**Data for the task**
"""

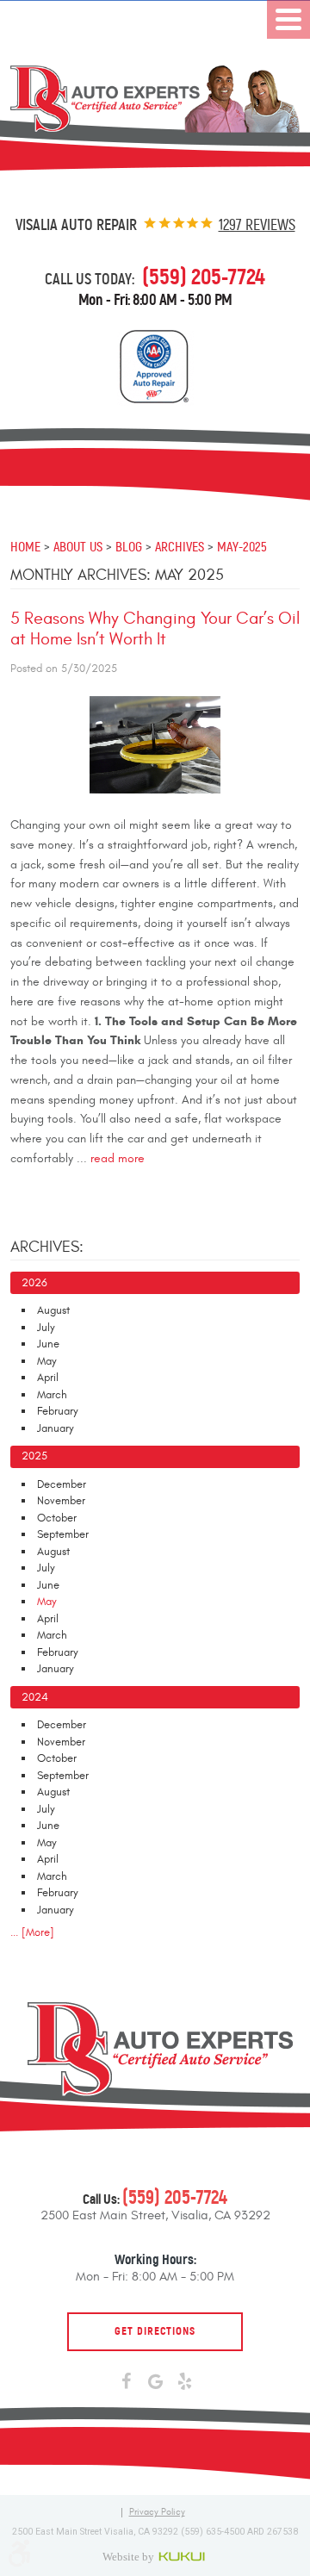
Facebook (125, 2382)
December (61, 1484)
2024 (35, 1697)
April (48, 1377)
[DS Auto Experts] (155, 99)
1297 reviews (257, 224)
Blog (128, 546)
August (53, 1310)
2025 (34, 1456)
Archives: (47, 1247)
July (46, 1328)
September (63, 1534)
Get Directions (155, 2331)
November (61, 1501)
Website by (155, 2556)
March (52, 1395)
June (48, 1344)
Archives (179, 546)
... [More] (32, 1932)
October (57, 1518)
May (47, 1361)
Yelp (184, 2382)
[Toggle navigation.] (288, 19)
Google (155, 2382)
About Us (77, 546)
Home (25, 546)
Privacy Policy (157, 2512)
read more (117, 1159)
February (57, 1411)
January (55, 1428)
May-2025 (242, 546)
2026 (34, 1283)
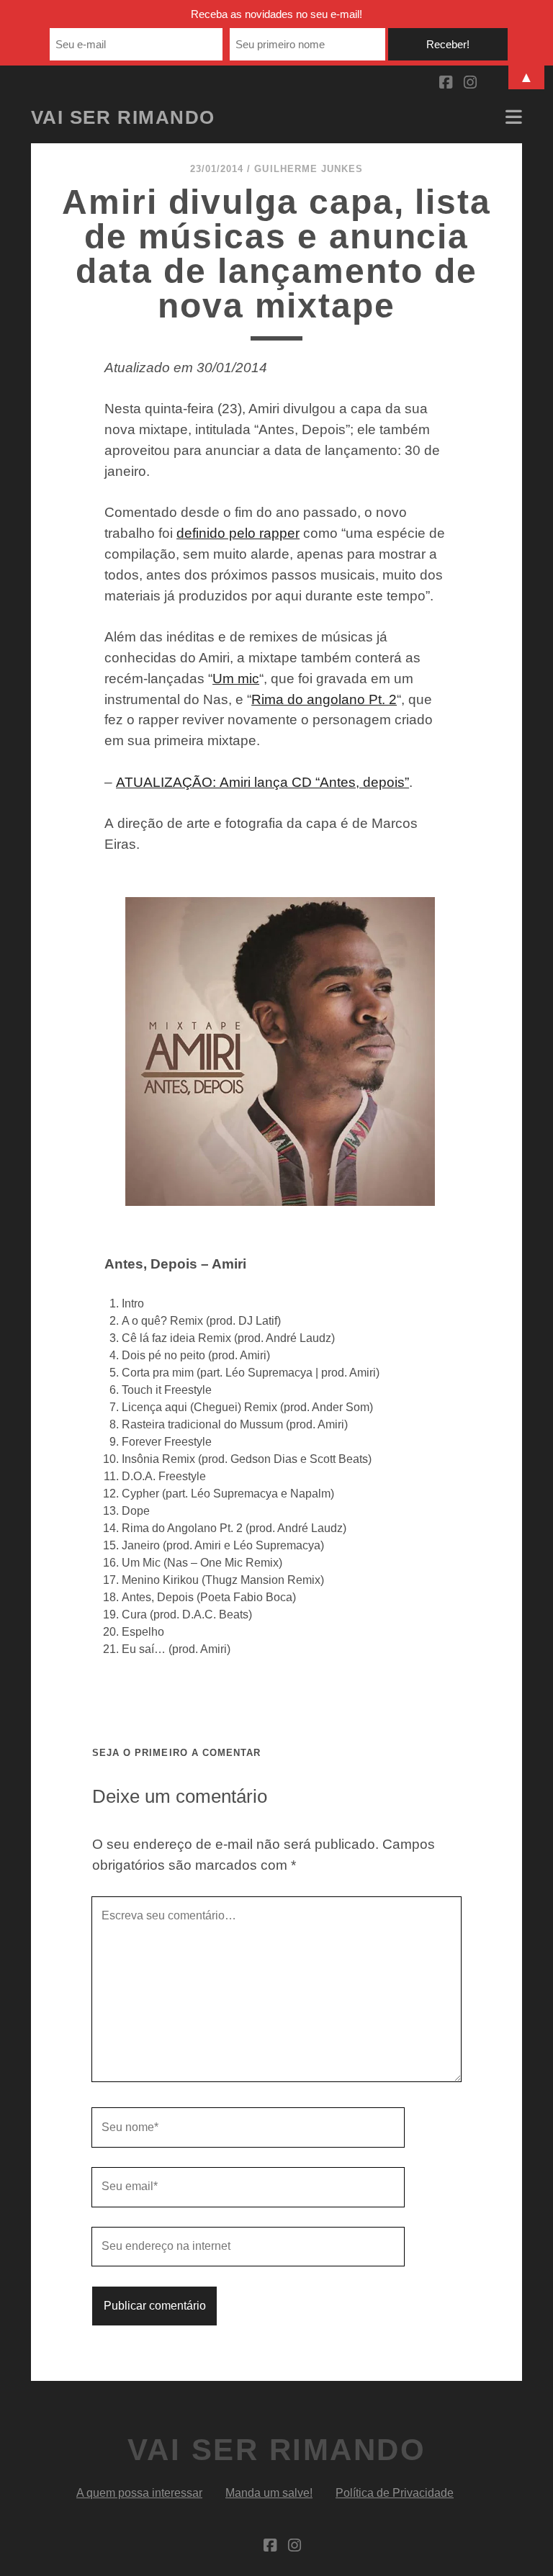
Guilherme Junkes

"""

**Brief**
Give the records back exactly. Leave the pictures out.

**Finished exercise**
Facebook (125, 2382)
December (61, 1484)
2024 (35, 1697)
April (48, 1377)
[DS Auto Experts] (155, 99)
1297 reviews (257, 224)
Blog (128, 546)
August (53, 1310)
2025 (34, 1456)
Archives: (47, 1247)
July (46, 1328)
September (63, 1534)
Get Directions (155, 2331)
November (61, 1501)
Website by (155, 2556)
March (52, 1395)
June (48, 1344)
Archives (179, 546)
... [More] (32, 1932)
October (57, 1518)
May (47, 1361)
Yelp (184, 2382)
[Toggle navigation.] (288, 19)
Google (155, 2382)
About Us (77, 546)
Home (25, 546)
Privacy Policy (157, 2512)
read more (117, 1159)
February (57, 1411)
January (55, 1428)
May-2025 (242, 546)
2026 (34, 1283)
Guilherme Junkes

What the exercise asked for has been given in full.